Collected data:

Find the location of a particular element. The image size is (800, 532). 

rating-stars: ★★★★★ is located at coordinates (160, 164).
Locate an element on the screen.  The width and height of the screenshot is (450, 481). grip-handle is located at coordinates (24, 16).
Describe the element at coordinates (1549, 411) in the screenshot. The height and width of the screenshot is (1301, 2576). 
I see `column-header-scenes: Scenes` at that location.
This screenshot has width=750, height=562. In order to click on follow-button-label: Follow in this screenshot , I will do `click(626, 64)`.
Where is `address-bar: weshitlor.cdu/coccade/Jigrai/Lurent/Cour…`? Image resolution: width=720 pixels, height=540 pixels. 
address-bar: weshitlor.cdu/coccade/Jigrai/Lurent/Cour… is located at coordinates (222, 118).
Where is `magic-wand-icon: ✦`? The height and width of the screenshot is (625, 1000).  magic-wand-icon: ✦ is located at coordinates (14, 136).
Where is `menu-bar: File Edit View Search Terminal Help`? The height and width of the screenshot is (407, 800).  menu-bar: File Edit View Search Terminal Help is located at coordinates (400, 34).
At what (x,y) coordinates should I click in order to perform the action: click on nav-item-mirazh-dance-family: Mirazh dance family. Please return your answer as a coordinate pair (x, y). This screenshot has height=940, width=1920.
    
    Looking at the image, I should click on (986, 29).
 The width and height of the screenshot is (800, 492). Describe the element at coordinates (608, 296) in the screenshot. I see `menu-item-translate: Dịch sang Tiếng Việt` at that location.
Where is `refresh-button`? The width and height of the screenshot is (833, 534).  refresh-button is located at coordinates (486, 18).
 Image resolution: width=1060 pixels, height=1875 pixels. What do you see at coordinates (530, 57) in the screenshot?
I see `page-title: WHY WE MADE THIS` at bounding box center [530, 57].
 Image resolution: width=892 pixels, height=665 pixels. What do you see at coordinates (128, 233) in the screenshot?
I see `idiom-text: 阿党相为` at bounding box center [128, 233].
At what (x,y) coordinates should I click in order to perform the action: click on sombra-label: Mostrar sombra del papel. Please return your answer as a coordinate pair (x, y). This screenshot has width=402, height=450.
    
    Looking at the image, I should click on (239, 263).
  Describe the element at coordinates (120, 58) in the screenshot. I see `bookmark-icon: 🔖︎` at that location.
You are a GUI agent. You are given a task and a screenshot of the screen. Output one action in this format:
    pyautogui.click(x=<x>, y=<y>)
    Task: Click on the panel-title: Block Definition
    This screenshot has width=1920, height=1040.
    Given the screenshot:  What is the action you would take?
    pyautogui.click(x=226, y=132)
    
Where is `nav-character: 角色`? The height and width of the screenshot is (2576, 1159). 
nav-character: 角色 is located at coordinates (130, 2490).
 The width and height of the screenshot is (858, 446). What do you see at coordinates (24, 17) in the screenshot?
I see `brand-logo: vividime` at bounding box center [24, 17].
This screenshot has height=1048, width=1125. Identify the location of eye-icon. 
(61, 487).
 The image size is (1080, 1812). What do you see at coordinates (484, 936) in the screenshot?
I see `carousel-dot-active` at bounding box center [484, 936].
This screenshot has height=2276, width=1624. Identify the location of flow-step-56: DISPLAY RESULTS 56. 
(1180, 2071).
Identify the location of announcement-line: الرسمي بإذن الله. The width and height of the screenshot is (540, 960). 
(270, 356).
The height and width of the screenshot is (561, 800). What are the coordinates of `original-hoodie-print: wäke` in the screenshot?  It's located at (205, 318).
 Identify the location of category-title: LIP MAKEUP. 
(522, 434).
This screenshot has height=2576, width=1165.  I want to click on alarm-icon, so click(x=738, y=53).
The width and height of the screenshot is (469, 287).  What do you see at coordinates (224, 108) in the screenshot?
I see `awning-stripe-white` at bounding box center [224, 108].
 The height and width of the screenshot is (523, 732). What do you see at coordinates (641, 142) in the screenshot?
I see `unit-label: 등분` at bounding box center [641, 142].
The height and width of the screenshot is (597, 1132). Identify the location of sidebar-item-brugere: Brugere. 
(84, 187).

* [Assignment] Rewrite every one of the items above as a numbered list, omitting any blank lines.

* [Solution to this problem]
1. Find the location of a particular element. The image size is (800, 532). 
2. rating-stars: ★★★★★ is located at coordinates (160, 164).
3. Locate an element on the screen.  The width and height of the screenshot is (450, 481). grip-handle is located at coordinates (24, 16).
4. Describe the element at coordinates (1549, 411) in the screenshot. The height and width of the screenshot is (1301, 2576). 
5. I see `column-header-scenes: Scenes` at that location.
6. This screenshot has width=750, height=562. In order to click on follow-button-label: Follow in this screenshot , I will do `click(626, 64)`.
7. Where is `address-bar: weshitlor.cdu/coccade/Jigrai/Lurent/Cour…`? Image resolution: width=720 pixels, height=540 pixels. 
8. address-bar: weshitlor.cdu/coccade/Jigrai/Lurent/Cour… is located at coordinates (222, 118).
9. Where is `magic-wand-icon: ✦`? The height and width of the screenshot is (625, 1000).  magic-wand-icon: ✦ is located at coordinates (14, 136).
10. Where is `menu-bar: File Edit View Search Terminal Help`? The height and width of the screenshot is (407, 800).  menu-bar: File Edit View Search Terminal Help is located at coordinates (400, 34).
11. At what (x,y) coordinates should I click in order to perform the action: click on nav-item-mirazh-dance-family: Mirazh dance family. Please return your answer as a coordinate pair (x, y). This screenshot has height=940, width=1920.
12.     Looking at the image, I should click on (986, 29).
13.  The width and height of the screenshot is (800, 492). Describe the element at coordinates (608, 296) in the screenshot. I see `menu-item-translate: Dịch sang Tiếng Việt` at that location.
14. Where is `refresh-button`? The width and height of the screenshot is (833, 534).  refresh-button is located at coordinates (486, 18).
15.  Image resolution: width=1060 pixels, height=1875 pixels. What do you see at coordinates (530, 57) in the screenshot?
16. I see `page-title: WHY WE MADE THIS` at bounding box center [530, 57].
17.  Image resolution: width=892 pixels, height=665 pixels. What do you see at coordinates (128, 233) in the screenshot?
18. I see `idiom-text: 阿党相为` at bounding box center [128, 233].
19. At what (x,y) coordinates should I click in order to perform the action: click on sombra-label: Mostrar sombra del papel. Please return your answer as a coordinate pair (x, y). This screenshot has width=402, height=450.
20.     Looking at the image, I should click on (239, 263).
21.   Describe the element at coordinates (120, 58) in the screenshot. I see `bookmark-icon: 🔖︎` at that location.
22. You are a GUI agent. You are given a task and a screenshot of the screen. Output one action in this format:
23.     pyautogui.click(x=<x>, y=<y>)
24.     Task: Click on the panel-title: Block Definition
25.     This screenshot has width=1920, height=1040.
26.     Given the screenshot:  What is the action you would take?
27.     pyautogui.click(x=226, y=132)
28. Where is `nav-character: 角色`? The height and width of the screenshot is (2576, 1159). 
29. nav-character: 角色 is located at coordinates (130, 2490).
30.  The width and height of the screenshot is (858, 446). What do you see at coordinates (24, 17) in the screenshot?
31. I see `brand-logo: vividime` at bounding box center [24, 17].
32. This screenshot has height=1048, width=1125. Identify the location of eye-icon. 
33. (61, 487).
34.  The image size is (1080, 1812). What do you see at coordinates (484, 936) in the screenshot?
35. I see `carousel-dot-active` at bounding box center [484, 936].
36. This screenshot has height=2276, width=1624. Identify the location of flow-step-56: DISPLAY RESULTS 56. 
37. (1180, 2071).
38. Identify the location of announcement-line: الرسمي بإذن الله. The width and height of the screenshot is (540, 960). 
39. (270, 356).
40. The height and width of the screenshot is (561, 800). What are the coordinates of `original-hoodie-print: wäke` in the screenshot?  It's located at (205, 318).
41.  Identify the location of category-title: LIP MAKEUP. 
42. (522, 434).
43. This screenshot has height=2576, width=1165.  I want to click on alarm-icon, so click(x=738, y=53).
44. The width and height of the screenshot is (469, 287).  What do you see at coordinates (224, 108) in the screenshot?
45. I see `awning-stripe-white` at bounding box center [224, 108].
46.  The height and width of the screenshot is (523, 732). What do you see at coordinates (641, 142) in the screenshot?
47. I see `unit-label: 등분` at bounding box center [641, 142].
48. The height and width of the screenshot is (597, 1132). Identify the location of sidebar-item-brugere: Brugere. 
49. (84, 187).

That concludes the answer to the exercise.